このようなファブシティーのコンセプトの実践例は、期せずしてコロナ禍に自然発生的に生じた。2020年春、新型コロナウイルス感染症(COVID-19)が登場した最初期に、枯渇している医療用フェイスシールドを、地域の3Dプリンタ保有者が自ら生産し、同一地域の病院や医療施設に届けるという活動が始まった。そこでは、フェイスシールドの3Dデータが世界中で作られ、改変され、オープンに送信/インターネット上で共有されるということも同時に起こっていた。
以下、3Dプリンタを活用したフェイスシールド生産の動きに関する調査報告と論文を紹介する。
この時期は偶然にも、筆者らが全国各地で集められた使用済み洗剤容器からリサイクルして、東京2020オリンピック・パラリンピック競技大会(東京2020大会)の表彰台を製造するプロジェクトに携わっていた真っ最中であった。
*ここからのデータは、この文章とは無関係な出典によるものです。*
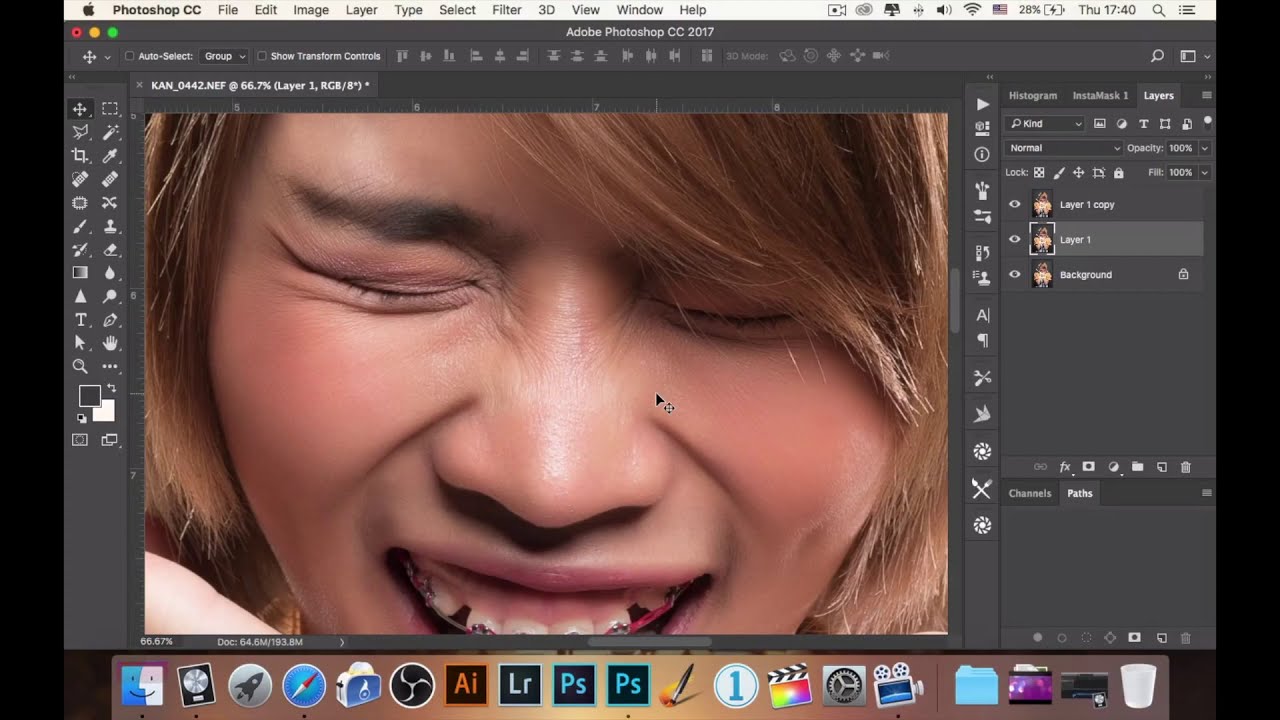This screenshot has height=720, width=1280.
Task: Open the Normal blend mode dropdown
Action: [1063, 148]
コロナ禍によってオリンピックが延期され、われわれは手元にあったリサイクル材料を用いて、3Dプリンタでフェイスシールドを緊急製造し、全国の聾(ろう)学校に届けるプロジェクトを実施し、多くの学びを得たのだった(ニュースリリースはこちら)。
こうした混沌(こんとん)とした状況の中、東京2020大会の一連の表彰台プロジェクトを何とかやり遂げることができ、その経験からわれわれなりにつかんだ新しいコンセプトが、前回述べた「リープサイクル」であった。
リープサイクルとは、1回限りのアップサイクルではなく、未来にわたって2度目、3度目の再利用/再生利用のシナリオまでを、事前に設計しておくというデザインのコンセプトである。そのための有力なツールが、大型ペレット式3Dプリンタだ。大型ペレット式3Dプリンタは、もともと「ゴミ」がほとんど出ない製造法でもあり、またプリントされた製品を再び粉砕し、材料に戻して再利用できる特徴も持つ。
ただし、毎回の再利用シナリオが「材料に戻す」ことだけになるとは限らない。連載第3回に記したように、「ディスクリート設計」という単位モジュールのユニットを設定しておけば、ユニットの再配置のみで、次なる使われ方が導かれることもある。こうしたアプローチの総体をリープサイクルと呼ぶこととし、今後新たな設計技法として練り上げていきたい。